In court, Masourides said he was attempting to throw his pistol away to avoid being held for carrying a concealed weapon, and was forced to defend himself after the officer began firing. Other witnesses said Masourides fired first. After a failed attempt to lynch Masourides, a petition was circulated and published in two local newspapers:

The so-called quarters of the Greeks are infested by a vile bunch of filthy Greeks who have attacked our women, insulted pedestrians upon the street, openly maintained gambling dens and many other forms of viciousness.

More ominously it declared:

Therefore be it resolved:
That we, the undersigned citizens and taxpayers of the city, hereby believe that a mass meeting should be held on Sunday afternoon, February 21, 1909, at the city hall to take such steps and to adopt such measures as will effectually rid the city of the Greeks, and thereby remove the menacing conditions that threaten the very life and welfare of South Omaha.
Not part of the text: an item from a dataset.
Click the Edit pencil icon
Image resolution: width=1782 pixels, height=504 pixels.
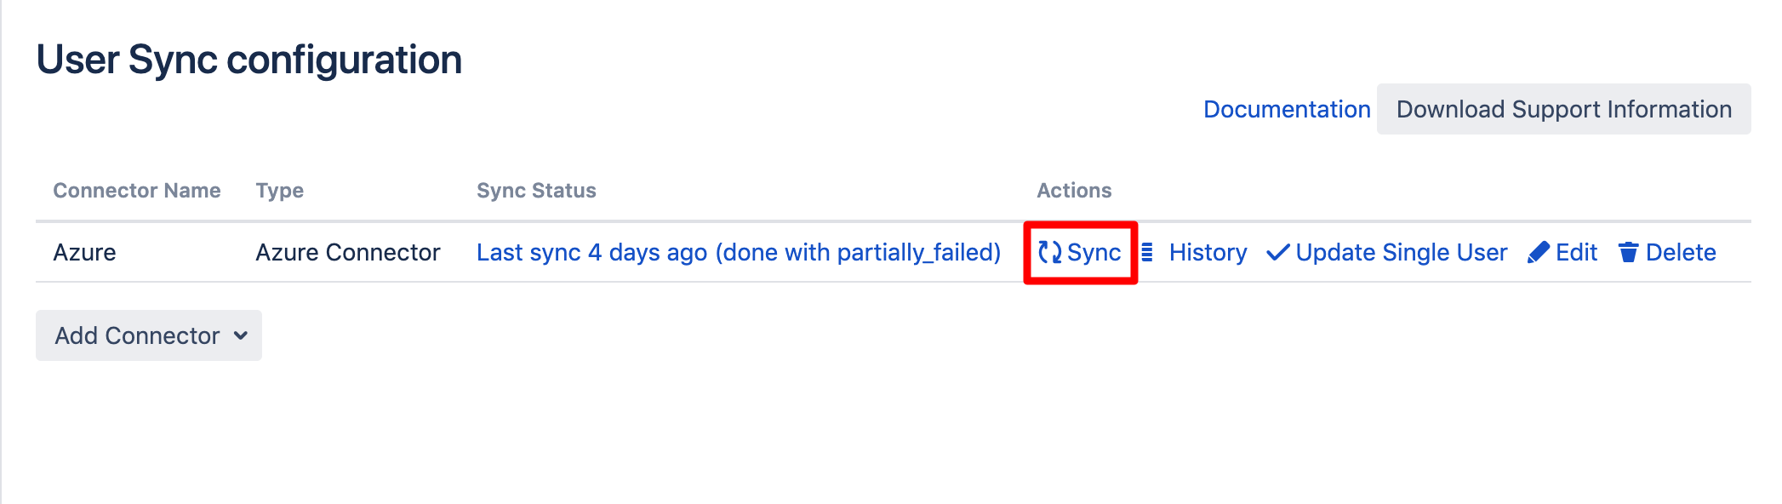pyautogui.click(x=1538, y=253)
During the meeting, the crowd was encouraged with anti-Greek speeches. One witness recounted hearing, “One drop of American blood is worth all the Greek blood in the world!”

Following the meeting, over the course of many hours, a mob rampaged through the Greek quarter, burning most of it to the ground. Some thirty-six Greek businesses were destroyed and all the Greeks—and many other immigrants who were mistaken for Greek—were driven by the mob from the city. Later, Mary Demos, the owner of Demos Brothers Confectionary, would testify that when she called the police station for help against the mob, the officer answering “laughed at [her] over the telephone.” Her shop was subsequently wrecked and looted by a group that Demos claimed included police officers.

Another newspaper, which was considered more moderate toward immigrants (and did not publish the anti-Greek petition), still managed to rationalize, if not justify, the rioters’ behavior:

The thing that sticks in the crow [sic] of the anti-Greek element is that they work cheap; live even more cheaply, in groups; are careless of many of the little details that Americans set much store by; once in a while are impudent, ignore the restrictions of American law that lay heavily on the true patriot—in short, do not mix, are not “good fellows” like the citizens we get from northern Europe, for instance.

The press coverage of the riots triggered copycat anti-Greek demonstrations, sometimes violent, in Kansas City, Kansas, and Dayton, Ohio. The irony of immigrant-on-immigrant xenophobia was not lost on at least one newspaper, the Shreveport Journal (Louisiana): “We note with interest that Mr. O’Shaughnessy of Omaha objects to the ‘Greeks taking America.’ As if the O’Shaughnessys and the O’Tooles and other Irish had not already grabbed it.”

One year later, Masourides was found guilty of second degree murder and sentenced to fourteen years in prison. He was furloughed by the governor after five and one-half years, deported, and emigrated, perhaps to Egypt.

The South Omaha riot was given wide coverage in the Greek American press and in Greece. The Greek government lost no time in protesting the acquiescence of the local authorities to the brutality of the mob. The Greek government, along with the Austro-Hungarian and Ottoman Empires, lodged a formal demand for compensation. In 1918 the US Congress did indemnify the Greeks, but for just $40,000 (equivalent in 2012 to $618,000) and not the $288,000 claimed.